73. Logging
Spring Boot has no mandatory logging dependency, except for the Commons Logging API, of which there are many implementations to choose from. To use Logback you need to include it and jcl-over-slf4j
(which implements the Commons Logging API) on the classpath. The simplest way to do that is through the starters which all depend on spring-boot-starter-logging
. For a web application you only need spring-boot-starter-web
since it depends transitively on the logging starter. For example, using Maven:
<dependency> <groupId>org.springframework.boot</groupId> <artifactId>spring-boot-starter-web</artifactId> </dependency>
Spring Boot has a LoggingSystem
abstraction that attempts to configure logging based on the content of the classpath.

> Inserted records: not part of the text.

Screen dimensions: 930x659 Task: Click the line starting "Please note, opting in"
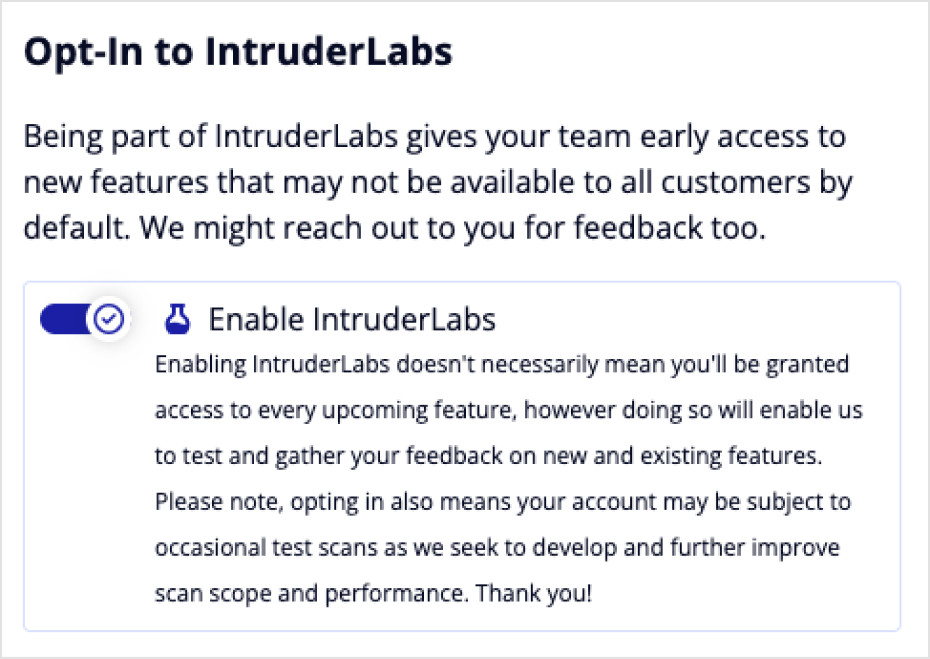click(x=502, y=501)
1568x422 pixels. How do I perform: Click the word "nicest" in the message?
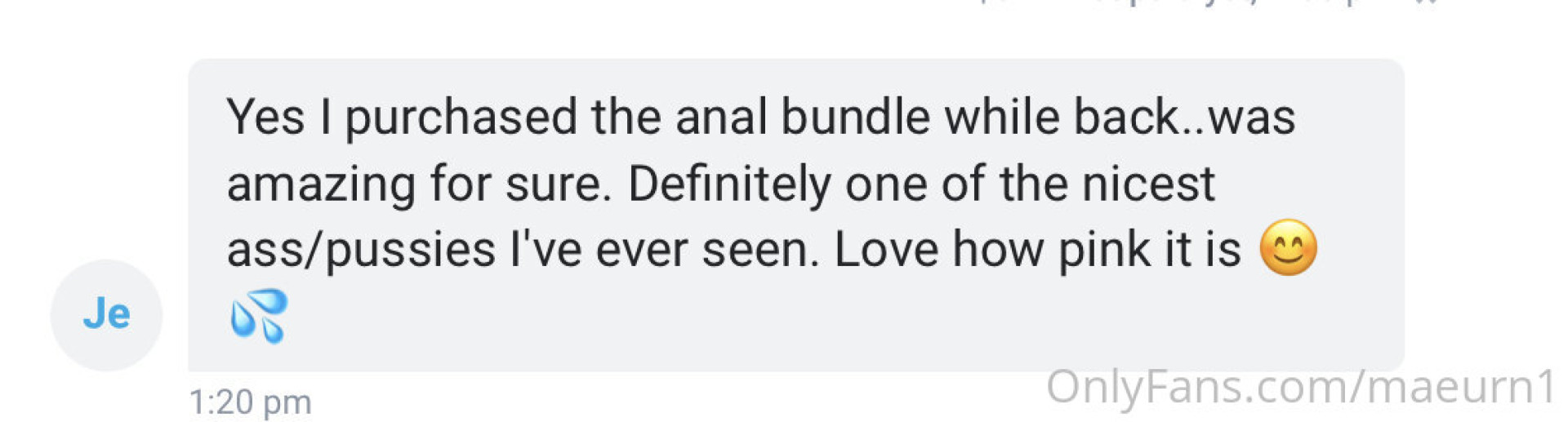[1147, 184]
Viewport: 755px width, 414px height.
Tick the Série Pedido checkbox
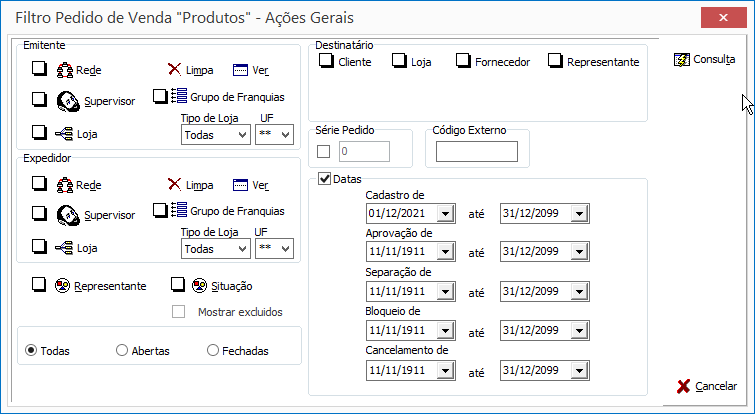(x=324, y=152)
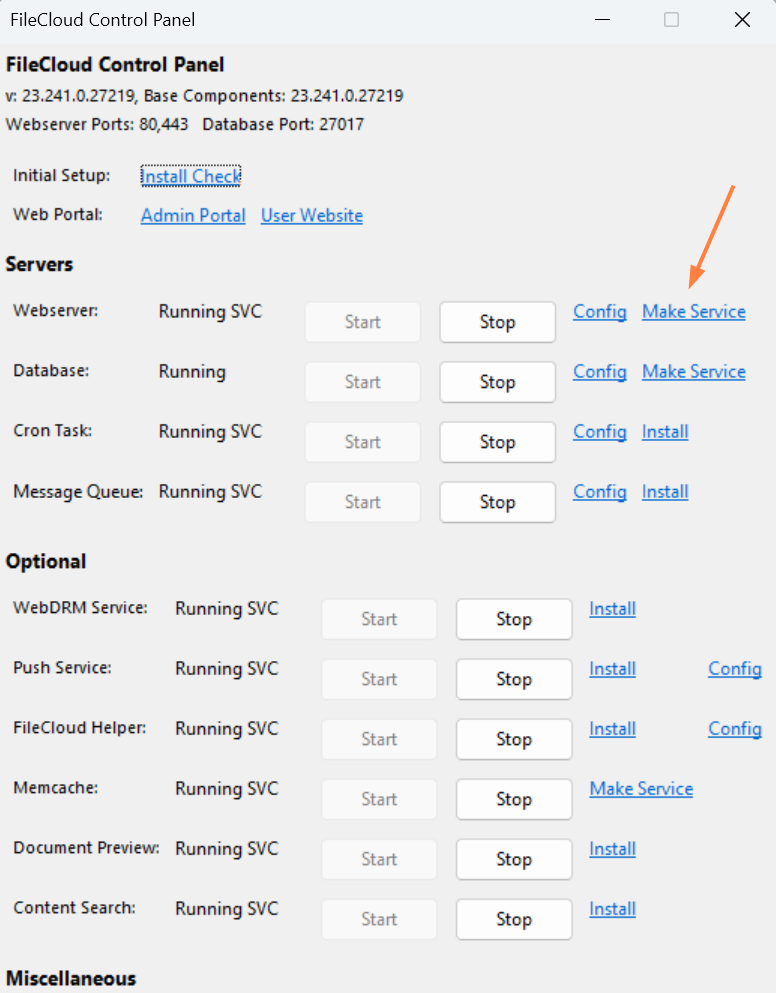Click Make Service for Database
Image resolution: width=776 pixels, height=993 pixels.
[694, 371]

If Logback is available it is the first choice.
If the only change you need to make to logging is to set the levels of various loggers then you can do that in application.properties
using the "logging.level" prefix, e.g.
logging.level.org.springframework.web=DEBUG logging.level.org.hibernate=ERROR
You can also set the location of a file to log to (in addition to the console) using "logging.file".
To configure the more fine-grained settings of a logging system you need to use the native configuration format supported by the LoggingSystem
in question. By default Spring Boot picks up the native configuration from its default location for the system (e.g. classpath:logback.xml
for Logback), but you can set the location of the config file using the "logging.config" property.